By Zachary Small November 13, 2018
Christie’s auctioneer Jussi Pylkkänen soliciting bids on
Picasso’s “Fillette à la corbeille fleurie” at the May 9 Rockefeller collection
evening sale (image courtesy Christie’s)
One of the world’s leading auction houses is turning to
digitally encrypted technology to register its future art transactions. In
October, Christie’s announced that it would pilot blockchain technology as part
of a unique collaboration with Artory, a leading independent digital registry
for the art market.
This month, each artwork sold from An American Place: The
Barney A. Ebsworth Collection auction will include a secure, encrypted
certification of the sale for the successful bidder, providing what Christie’s
press release calls “a permanent digital record of relevant information about
the artwork.” The auction includes work by star painters like Jackson Pollock,
Willem de Kooning, Georgia O’Keeffe, Jasper Johns, and Marsden Hartley. The
cumulative price-tag of the sale is estimated to exceed $300 million.
Artory said in a blog post that its blockchain registry
offers a “secure digital record of transactions, with a goal of providing
greater confidence in an artwork’s ongoing provenance and greater efficiency in
its eventual resale. Collectors with artworks registered with Artory maintain
anonymity, as their identity is never stored in the Registry.”
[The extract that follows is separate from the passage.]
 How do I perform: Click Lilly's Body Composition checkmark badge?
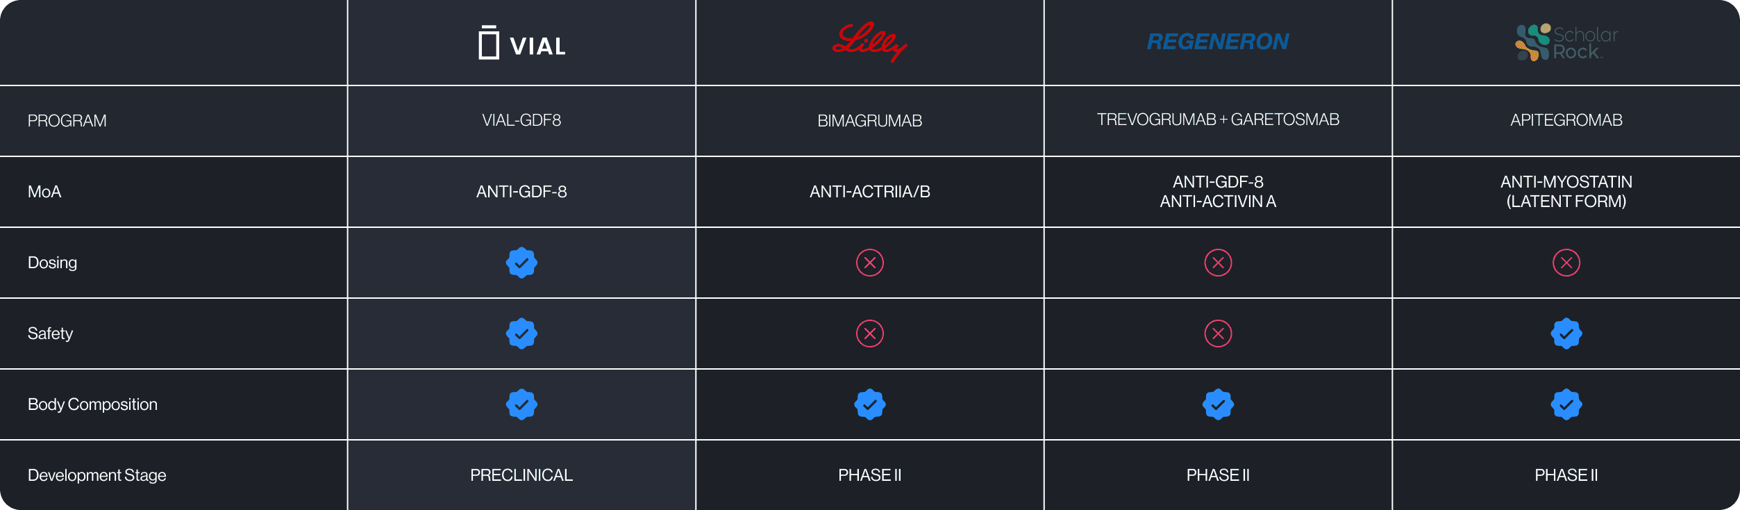tap(869, 404)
There are two points in the above statement that are
slightly misrepresentative of blockchain’s potential to affect the art market.
First, blockchain technology is marketed to auction houses as an assurance tool
for buyers worried about potential provenance issues. The problem here is that
such record-keeping is not retrospective and cannot solve misrepresentations in
existing records. This can lead to major problems for most high-value artworks
that sometimes have centuries-long histories of ownership. Second, the
maintenance of anonymity on behalf of buyers contradicts a promise of clear
provenance. It also perpetuates a belief that auction houses are arenas for
oblique financial transactions with little responsibility to the public.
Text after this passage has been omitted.